I was riding Billy the burro through a meadow. Billy stopped, looked to his left and bucked me off his back and trotted off. I followed and we came upon another burro that had been grazing nearby. Billy seemed to think she was a pretty burro with her long mane hanging to one side. She turned out to be with a young long-haired man who was hiking the length of the Pacific Crest Trail. The only other person we encountered during our week there was a federal fire fighter who camped for the summer.
We began the return trip and sure enough Big Harry figured out where to split off onto the untravelled sheep herders’ path. At first there was an actual trail, switching back and forth down into a long valley. Near the bottom it vanished into the landscape.
In the distance we spotted a stack of flat rocks visible on top of a large boulder. We walked through the open high sierra terrain to the duck and surveyed the view. Down a narrow cut between large boulders another duck could be seen. We walked from duck to duck until we came to a beautiful spot by a stream and camped. We were now in Kennedy Meadow. We continued on from duck to duck the following day. At one point we could see no ducks but were able to surmise which way to go. At another point we briefly followed an animal path the wrong way.
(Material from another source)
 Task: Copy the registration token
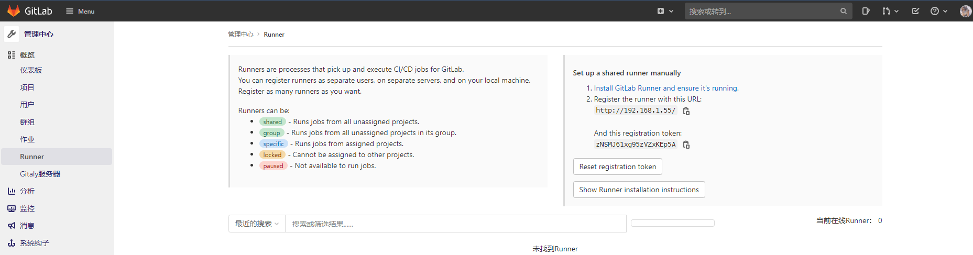click(x=686, y=145)
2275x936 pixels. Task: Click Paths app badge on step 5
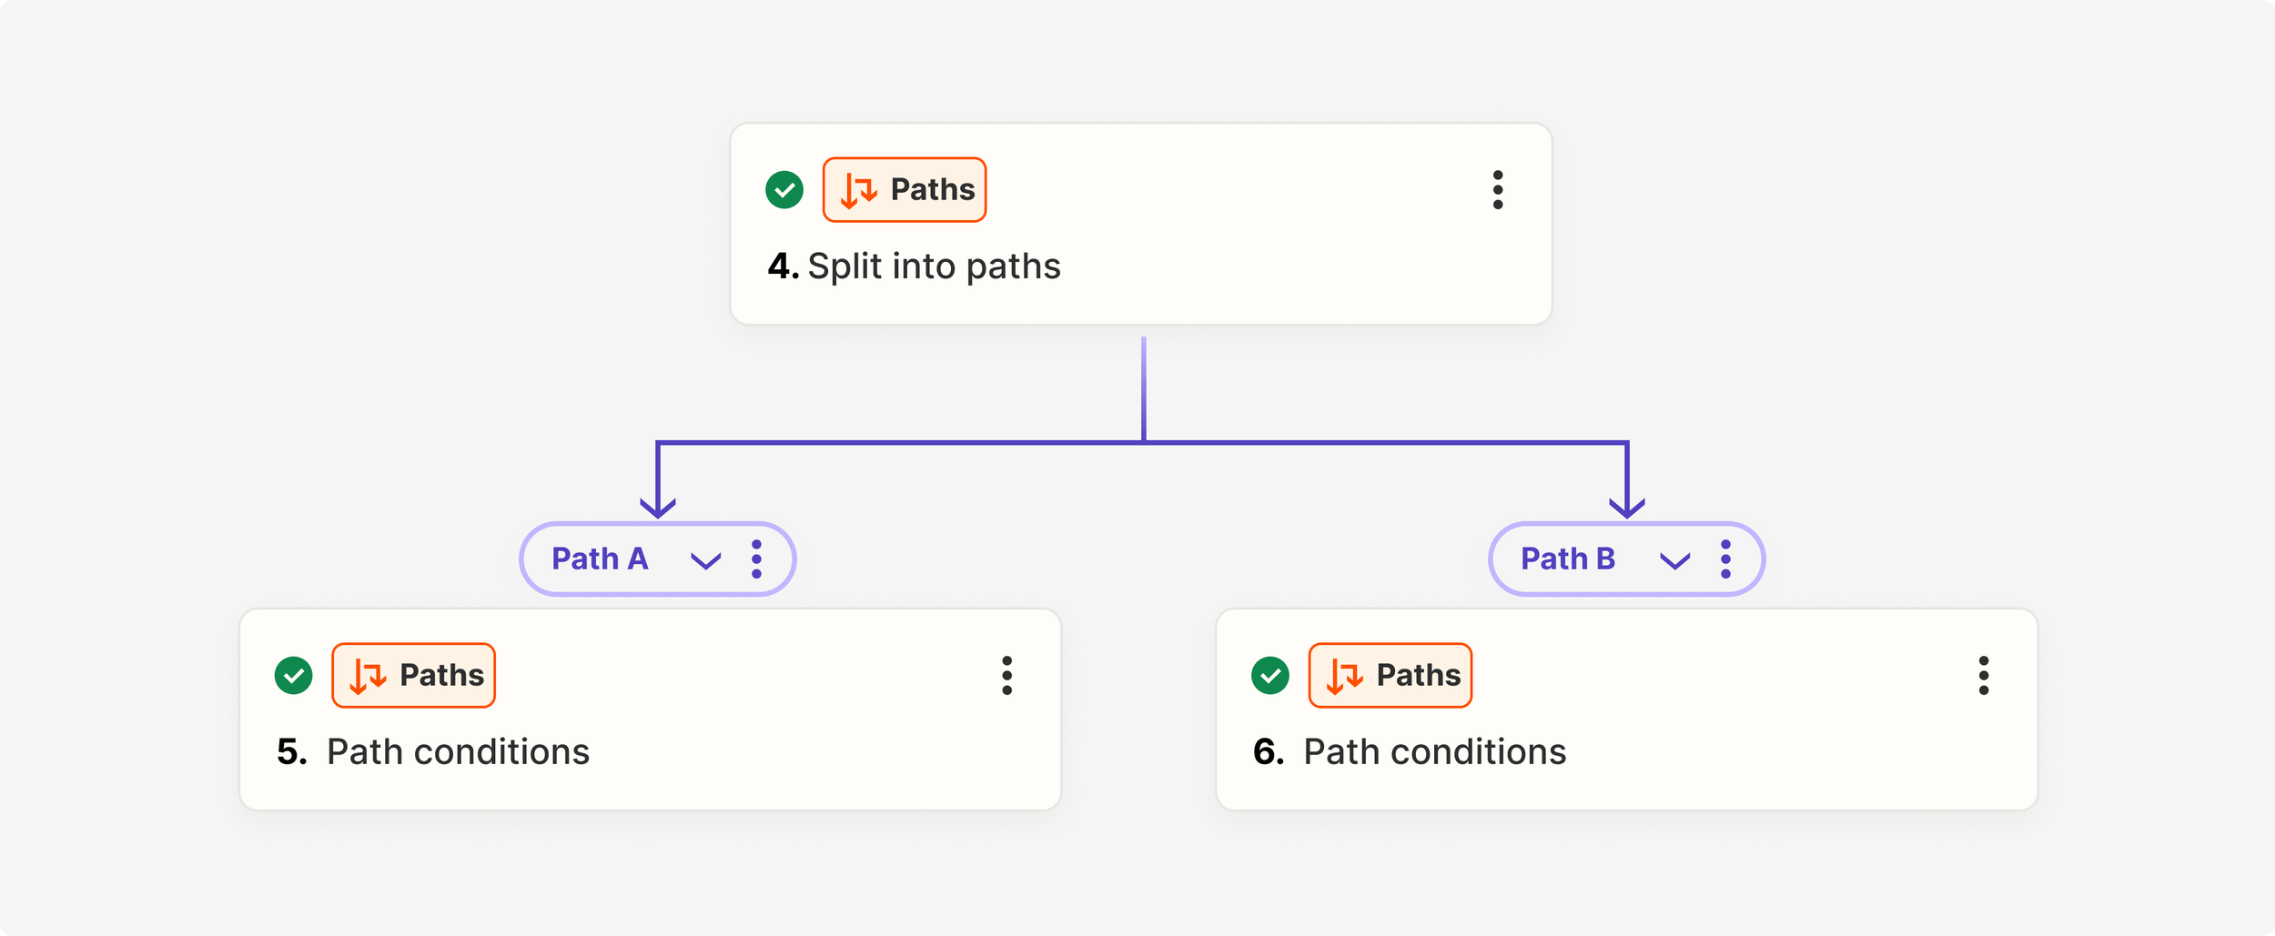tap(414, 676)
Near day’s end we came to the end of the valley. Steep cliffs jutted up on both sides. The only conceivable way out was the end of the valley that slopped steeply upward toward the sky. A faint trail was visible heading directly into the base of a glacier. The only way up was to ascend ice at a 45 degree slope. Impossible for humans without crampons and definitely impossible for pack animals.
“How could that be?” Big Harry wondered. “The trail leads right into a glacier.”
“Well,” Mary replied “apparently when they would herd sheep through here, it didn’t.”
“Maybe the glacier goes away later in the summer. Or maybe it was warmer then.”
Mary and I built a fire and cooked up an early dinner. “It’s a long way back the other way and out of here” Harry Sr said.
“We’ve still got some flour and lots of beans” Mary replied. Big Harry went off to the glacier where he could be heard chipping away at the ice with an ax. “The eternal optimist” Mary chuckled. An hour later he returned and with characteristic exuberance called out “Let’s go”.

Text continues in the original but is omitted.